• [THE EXERCISE]: Recast the lines between the ones holding "Screen dimensions: 914x380" and "Looking at the", inclusive, as a Markdown table with columns Row and Line, numbering each row and omitting blank lines. Leave the pictures out of the table.

• [INPUT DATA]:

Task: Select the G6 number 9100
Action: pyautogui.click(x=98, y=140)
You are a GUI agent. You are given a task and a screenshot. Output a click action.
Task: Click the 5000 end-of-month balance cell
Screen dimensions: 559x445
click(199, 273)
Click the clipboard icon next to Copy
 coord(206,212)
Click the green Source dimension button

==

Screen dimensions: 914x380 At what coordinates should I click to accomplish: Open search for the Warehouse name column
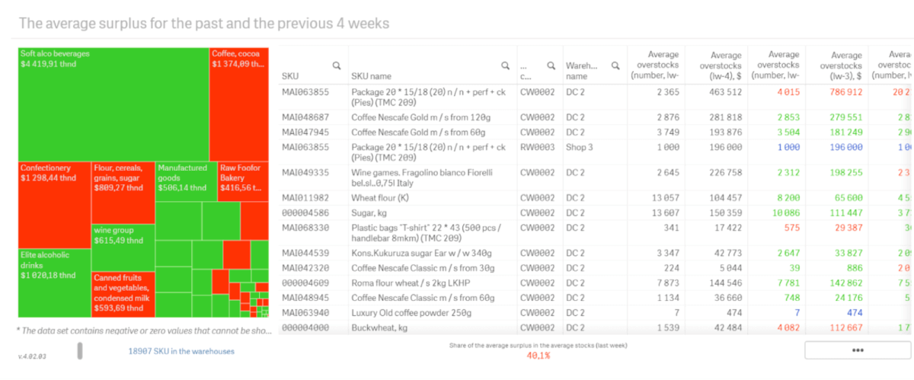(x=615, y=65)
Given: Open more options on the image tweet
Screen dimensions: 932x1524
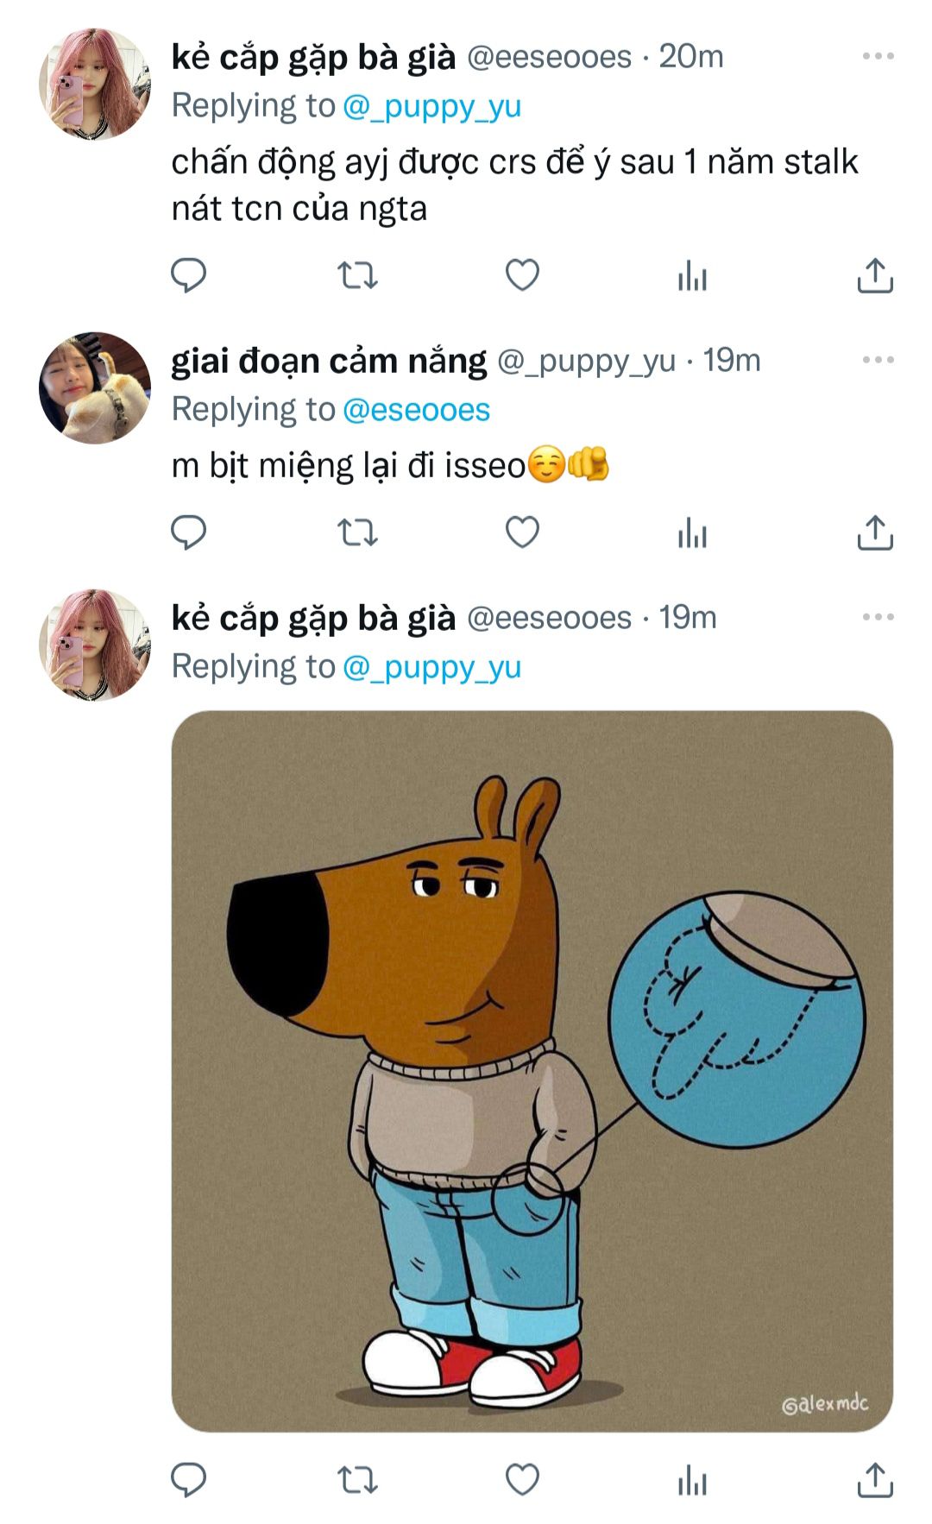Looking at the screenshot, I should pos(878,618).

• [ANSWER BELOW]:
| Row | Line |
|---|---|
| 1 | Screen dimensions: 914x380 At what coordinates should I click to accomplish: Open search for the Warehouse name column |
| 2 | (x=615, y=65) |
| 3 | Given: Open more options on the image tweet |
| 4 | Screen dimensions: 932x1524 |
| 5 | Looking at the screenshot, I should pos(878,618). |